Anfang der 1950-er Jahre wurde der „Kayser Hof“ von Gertrud und Alfred Kayser im Viehfeld erbaut, berichtete Paul Fels . Nach dem mehrmaligen Wechsel der Wirte übernahm Marlies Reidel im Jahr 2008 die kleine Kneipe an der Bürener Straße. Am 25. März vergangenen Jahres wurde aber auch dort das letzte Bier gezapft. „Der ,Kayser Hof‘ war immer eine Hochburg der örtlichen SPD und Treffpunkt der gesamten Nachbarschaft“, so Fels. „Alfred Kayser war weit über die Grenzen Drensteinfurts für seine halben Hähnchen bekannt.“

Bekannt war der „Kayser Hof“ aber auch bei den damaligen Maurern. Bei Frost konnten sie „Schlechtwettergeld“ beantragen. Ein Mal in der Woche war dann ein Mitarbeiter des Arbeitsamtes in der Gaststätte, um das Geld auszuahlen. „Wie praktisch“, so Fels. Viele Jahre wurde der „Kayser Hof“ auch als Wahllokal genutzt, in dem anschließend Sieg oder Niederlage kräftig gefeiert wurden. Heute zeugt nur noch eine große Baugrube von der Kneipe.

„Gasthaus Wiggermann“

Die ehemalige Gaststätte „Wiggermann“ in der Kurzen Straße stellte Paul Fels abschließend vor. Bekannt waren der Eigentümer Bum-Wiggermann und der Gastwirt Paul Havers. Schon kurz nach dem Krieg wurden dort wieder Karnevalsfeste gefeiert. Außerdem gab es eine eigene Thekenmannschaft.
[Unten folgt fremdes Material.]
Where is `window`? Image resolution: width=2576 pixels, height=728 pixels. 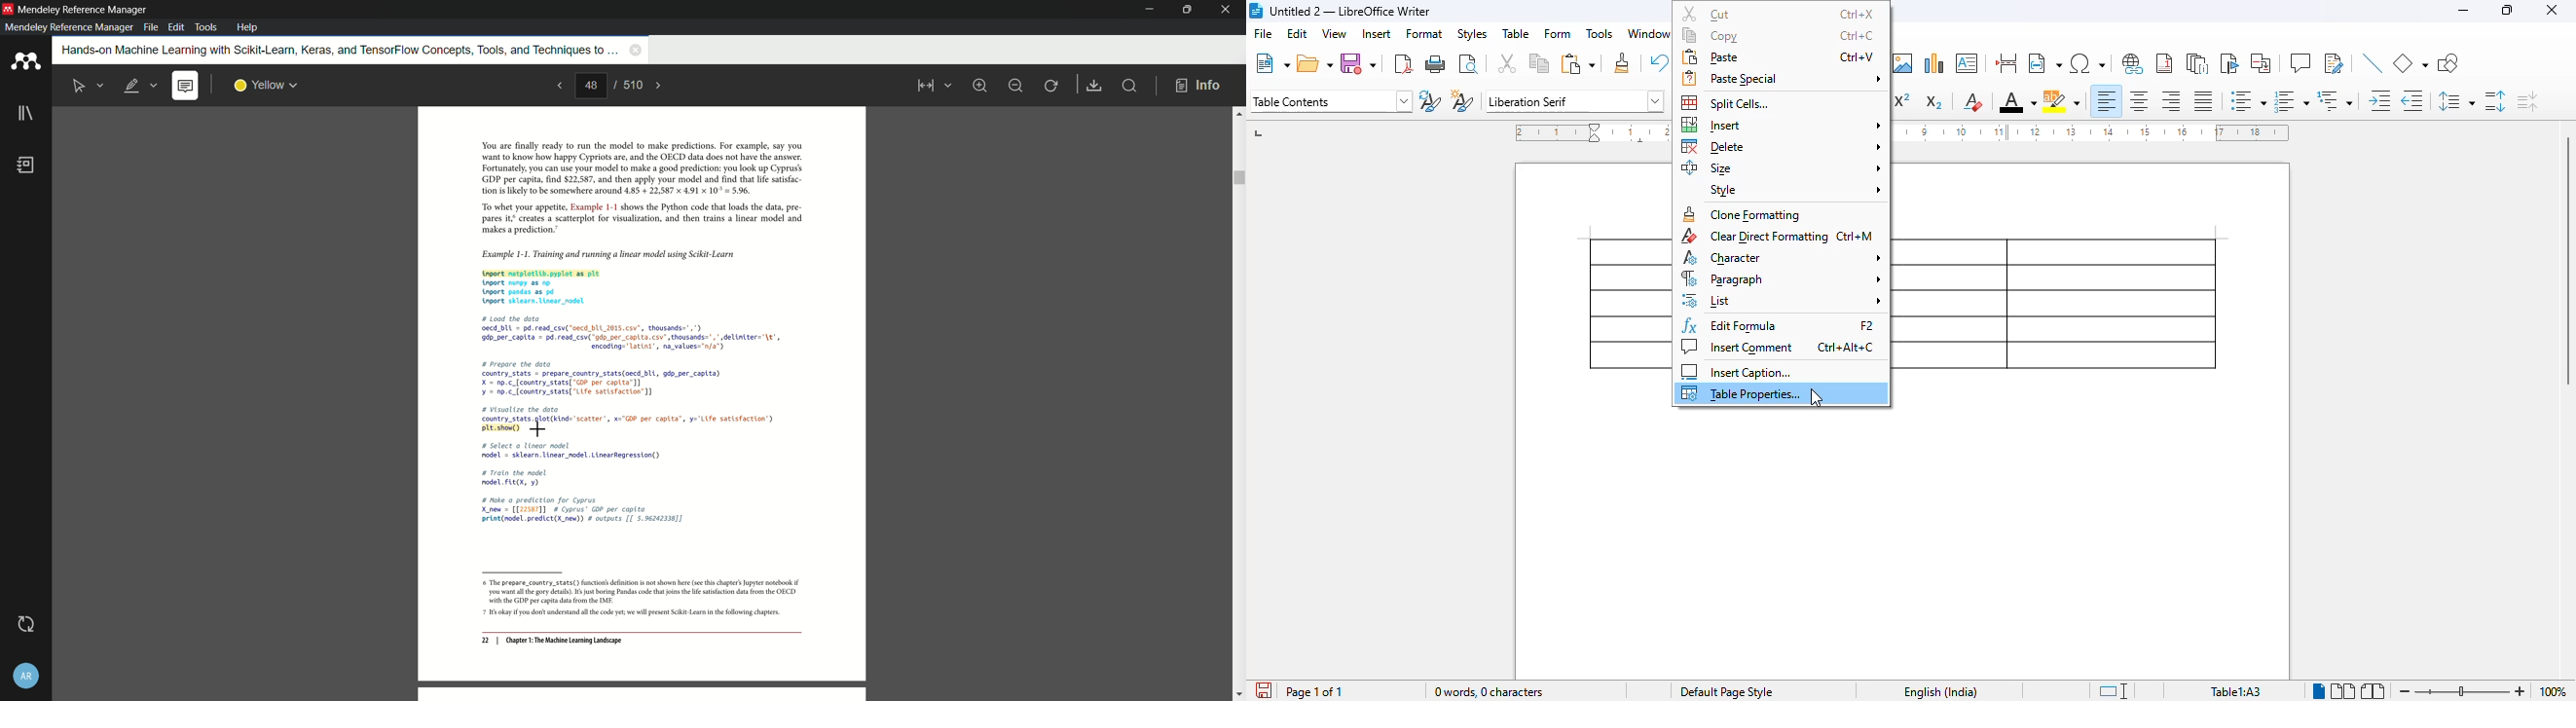
window is located at coordinates (1651, 34).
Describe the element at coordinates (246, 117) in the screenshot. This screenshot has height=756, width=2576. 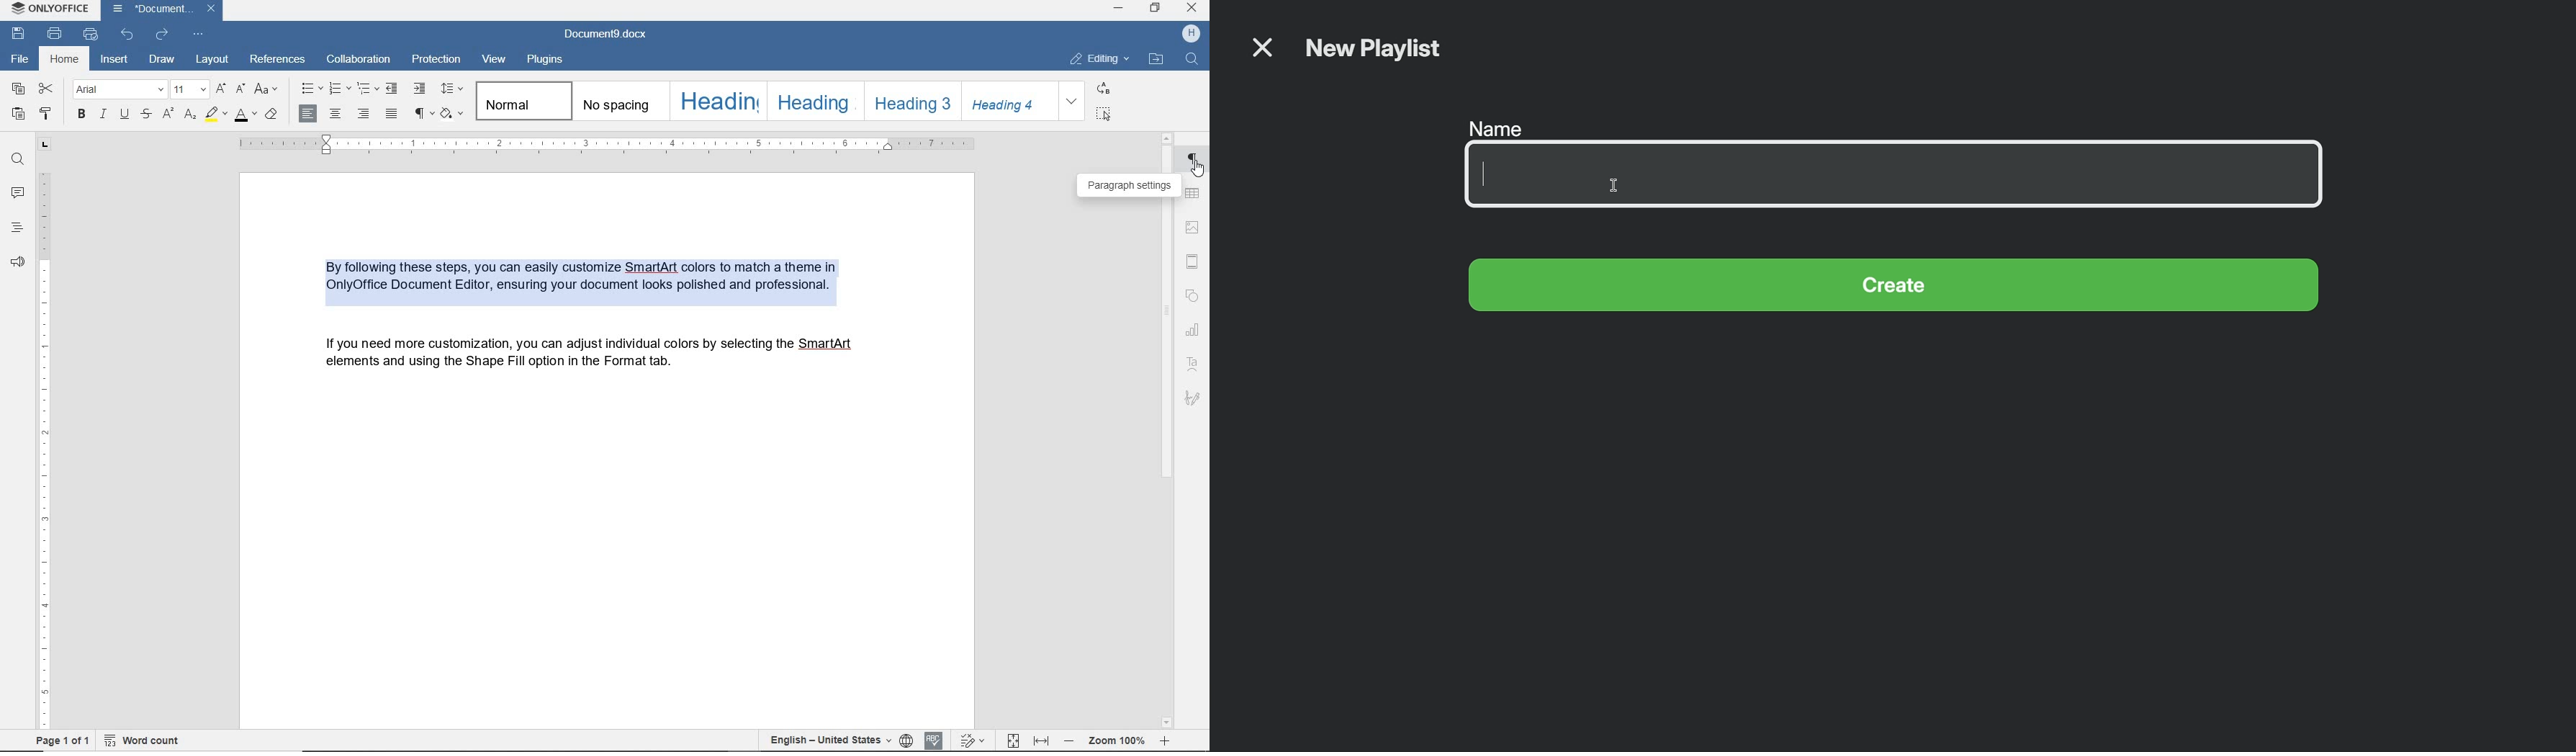
I see `font color` at that location.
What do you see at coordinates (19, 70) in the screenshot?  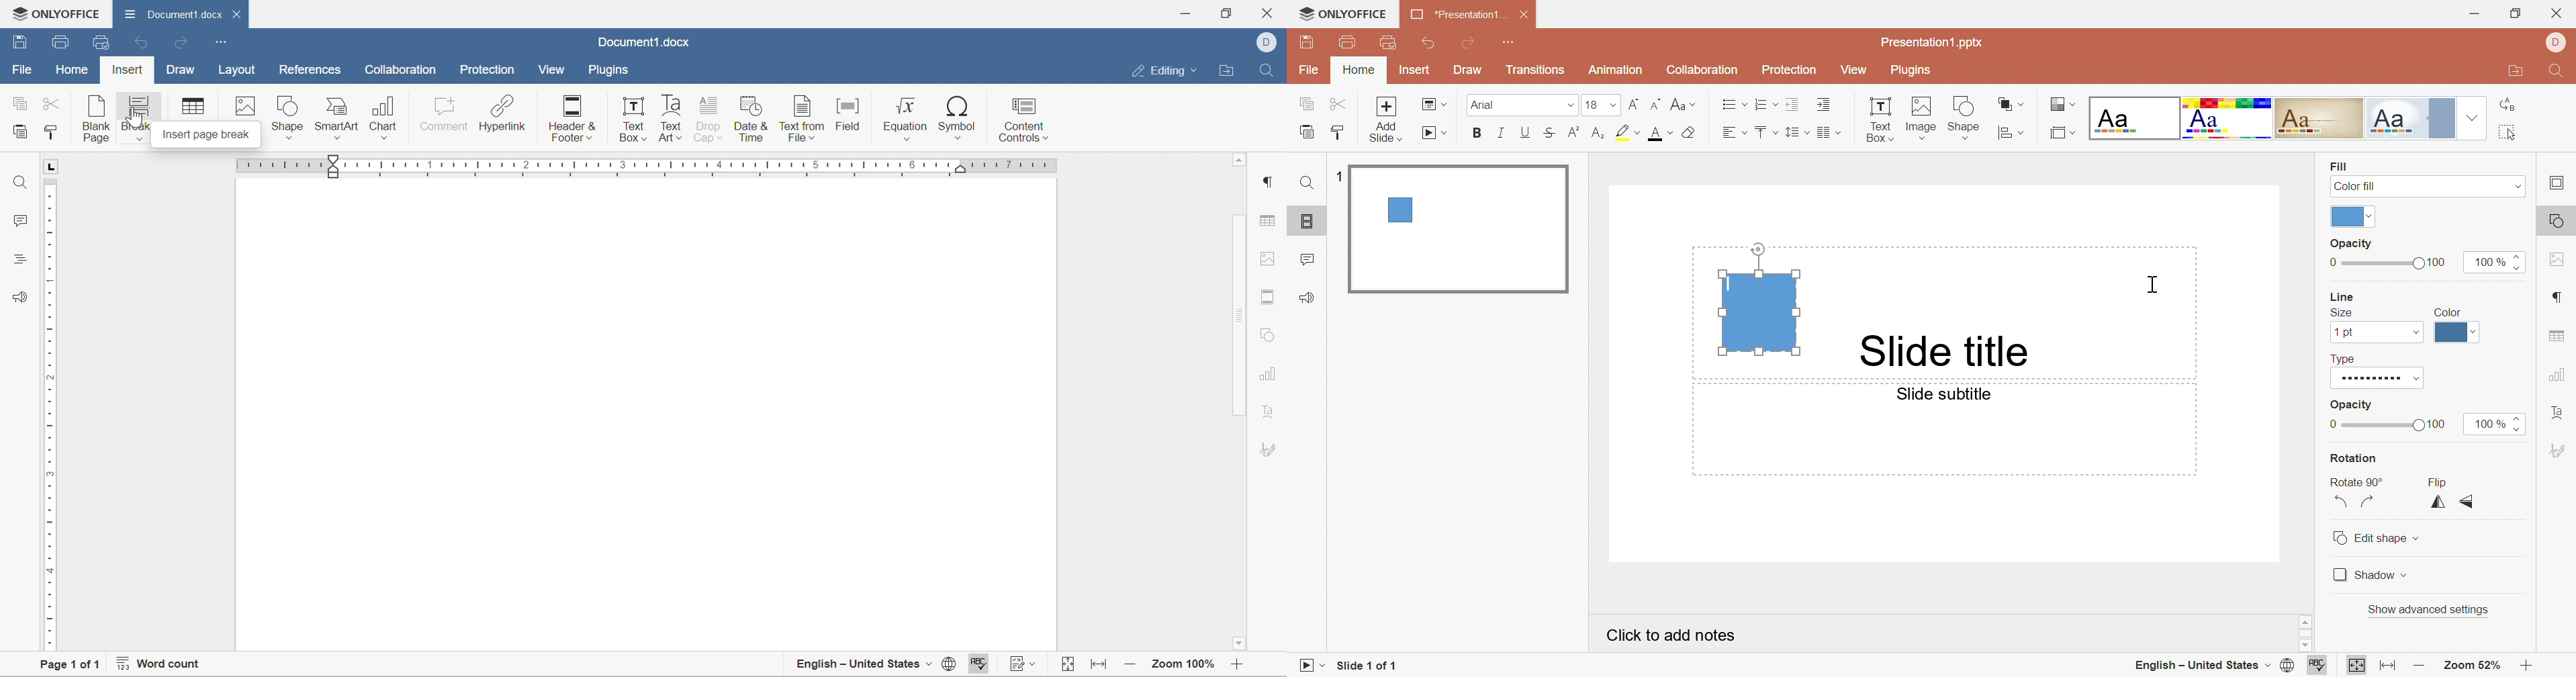 I see `File` at bounding box center [19, 70].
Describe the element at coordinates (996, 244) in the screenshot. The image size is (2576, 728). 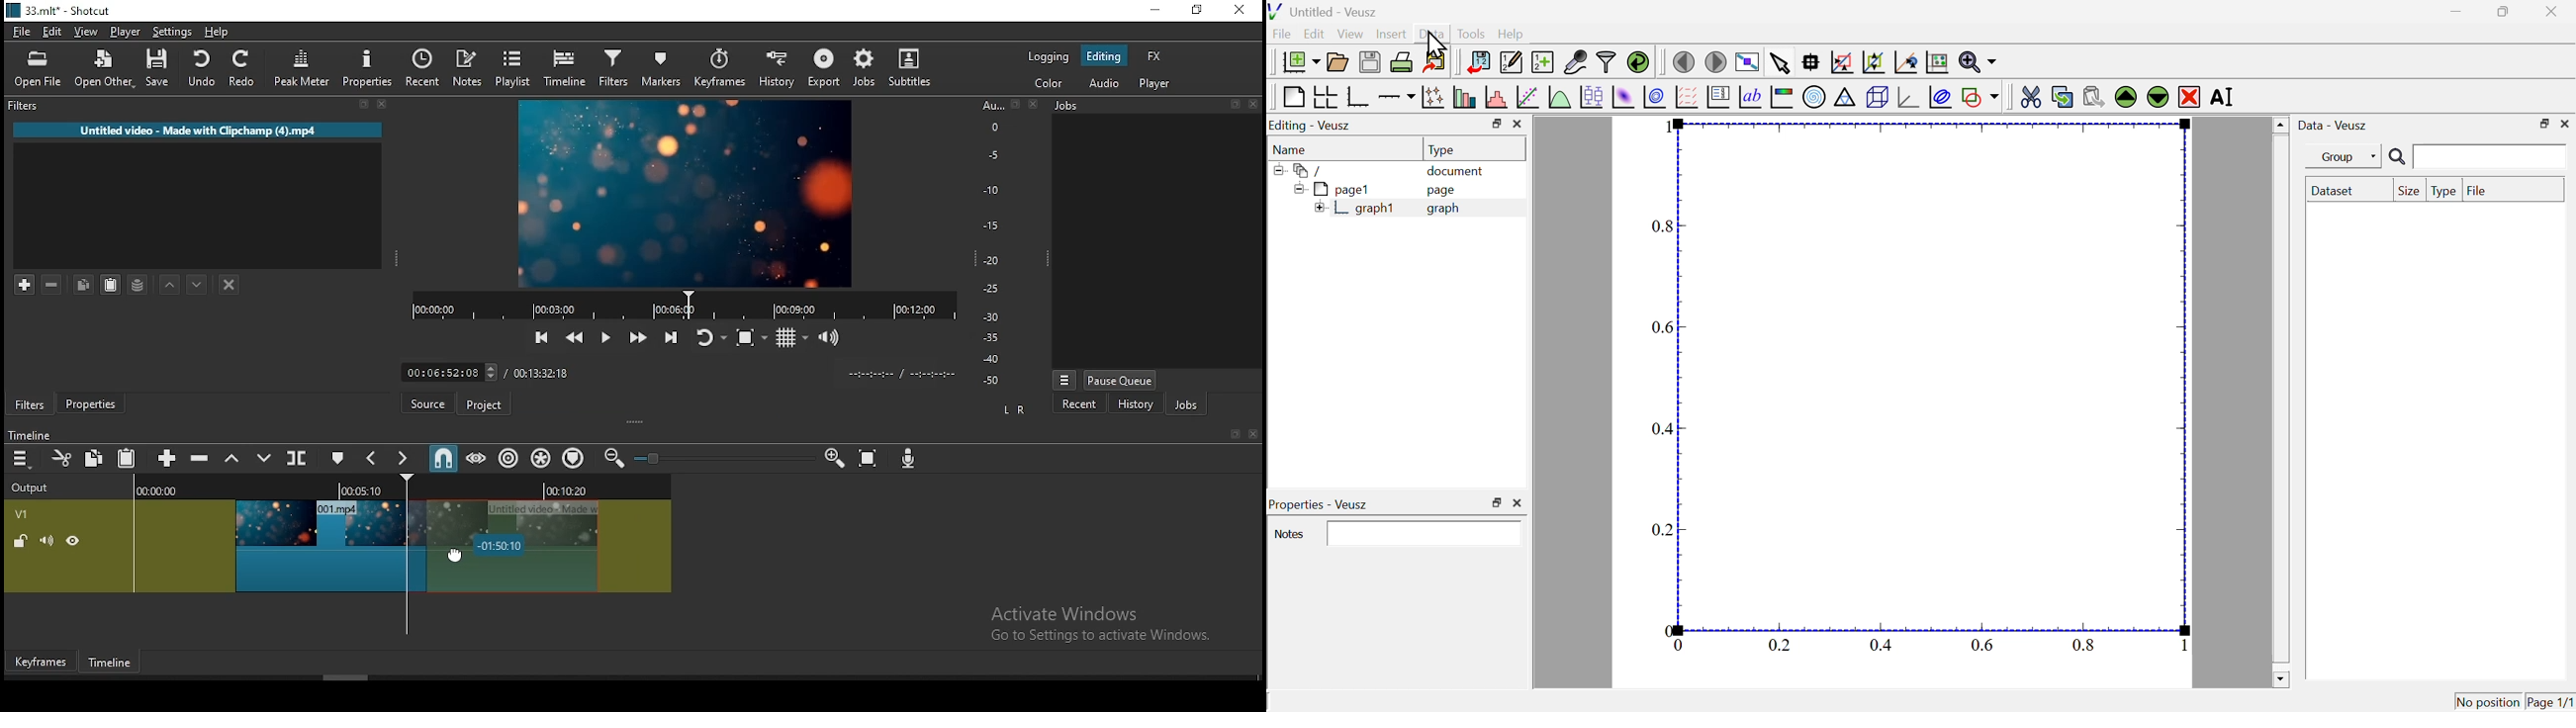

„Das Besondere an der Gaststätte aber war, dass auf der Kegelbahn die Kegel noch mit der Hand aufgestellt werden mussten“, erklärte Fels. „Für viele Jugendlichen der Drensteinfurter Jugendgemeinschaft waren der Saal und die dortigen Veranstaltungen ein Teil ihrer unbekümmerten Jugend. Anfang der 1980-er Jahre wurden die Räumlichkeiten zu einem Ladengeschäft und zu Wohnungen umgebaut.“

Alte Fotos, die die Referenten mitgebracht hatten, sorgten bei den Gästen für manche Lacher – vor allem, wenn sie sich selbst im Bild wiederfanden. „Es kam schon ein wenig Wehmut auf, welch interessantes und abwechslungsreiches Kneipenleben einst in unserem schönen Städtchen Stewwert vorhanden war“, so der Heimatverein abschließend.

► Der nächste Abend zum Thema „Kneipenkultur“ findet am 16. Oktober um 19 Uhr in der Alten Post statt.

Zukunftsideen für die Gastronomie

Zu zwei Veranstaltungen zum Thema „Zukunftsideen für die Gastronomie in der Drensteinfurter Innenstadt“ laden Stadt und Citymanagement ein. Am Freitag, 3. Mai, gibt es für interessierte Bürger die Möglichkeit, sich ein Genossenschaftsmodell vor Ort anzuschauen. Im „WIRtshaus“ in Vreden, einer von der „Use Dorp, use Heimat eG“ geführten Gaststätte, werden die Mitglieder bei einem Kaltgetränk und Snacks Einblicke in ihre Gastronomie geben. Hierfür wird ein organisierter Bustransport angeboten. Die Fahrt ist kostenlos, eine Anmeldung ist erforderlich unter 0 25 08 / 99 54 44 oder per E-Mail an city@drensteinfurt.info. Die zweite Informationsveranstaltung findet am Mittwoch, 22. Mai, um 18.30 Uhr in der Alten Post statt. Als Gäste sind der Genossenschaftsverband „Verband der Regionen“ sowie Vertreter der „Gaststätte Franz eG“ aus Tecklenburg-Brochterbeck eingeladen, um über Theorie und Praxis zu berichten. Eine Anmeldung ist nicht erforderlich.